** begin **
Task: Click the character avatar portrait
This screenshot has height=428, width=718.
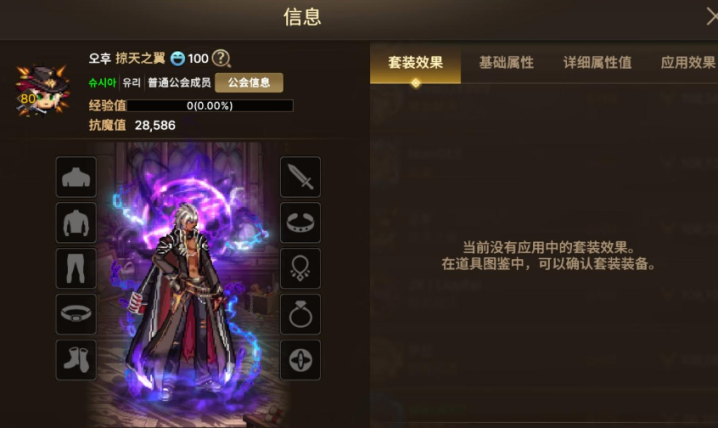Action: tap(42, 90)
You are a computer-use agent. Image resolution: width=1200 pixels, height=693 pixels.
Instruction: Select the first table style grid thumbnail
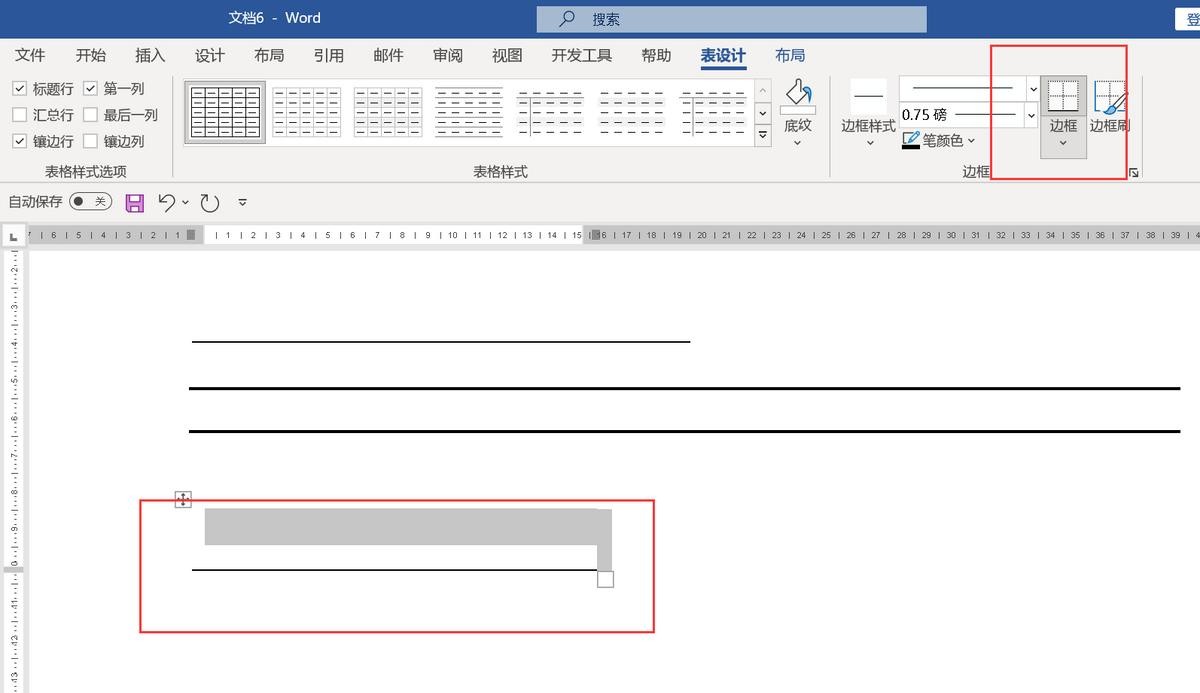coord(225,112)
** end **
** begin **
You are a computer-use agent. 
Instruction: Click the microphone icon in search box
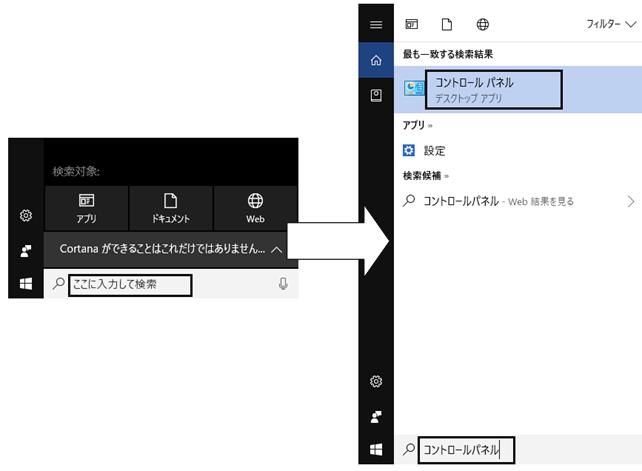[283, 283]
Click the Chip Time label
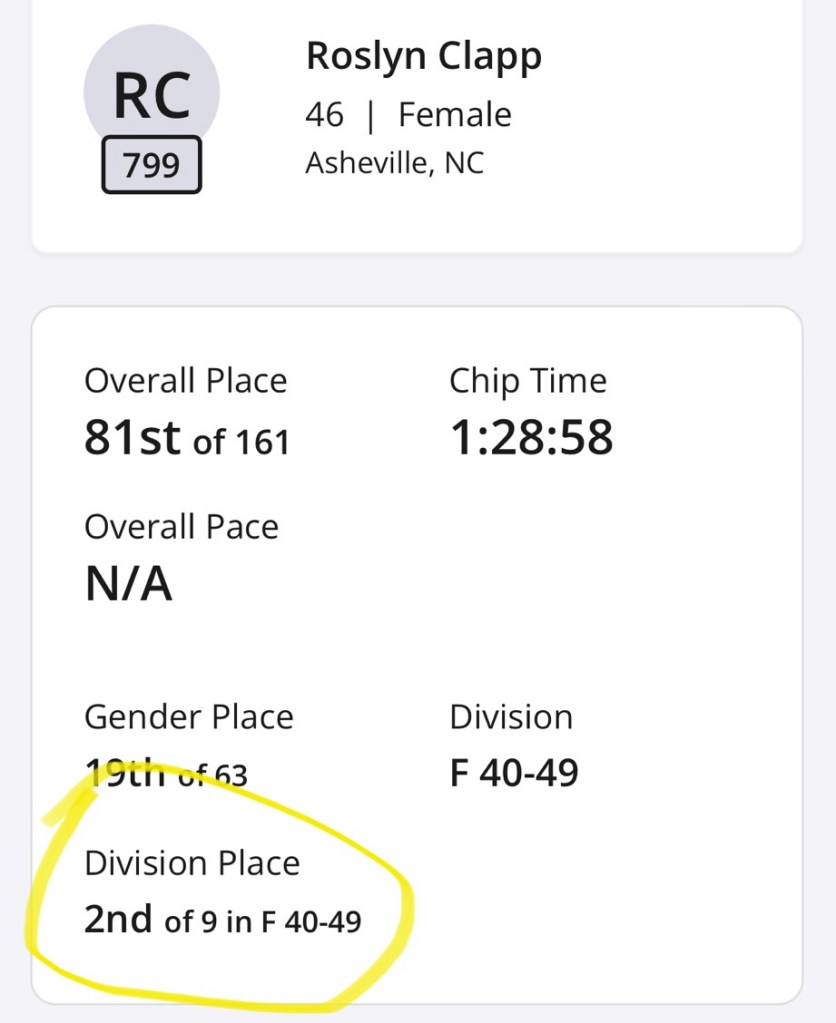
** end **
Set problem:
Reproduce the records word for word, from the line containing "Task: Click the character avatar portrait" through the line containing "coord(225,112)", both included. Omit the pictures.

Reply to the exercise:
Task: Click the character avatar portrait
This screenshot has height=428, width=718.
Action: tap(42, 90)
You are a computer-use agent. Image resolution: width=1200 pixels, height=693 pixels.
Instruction: Select the first table style grid thumbnail
coord(225,112)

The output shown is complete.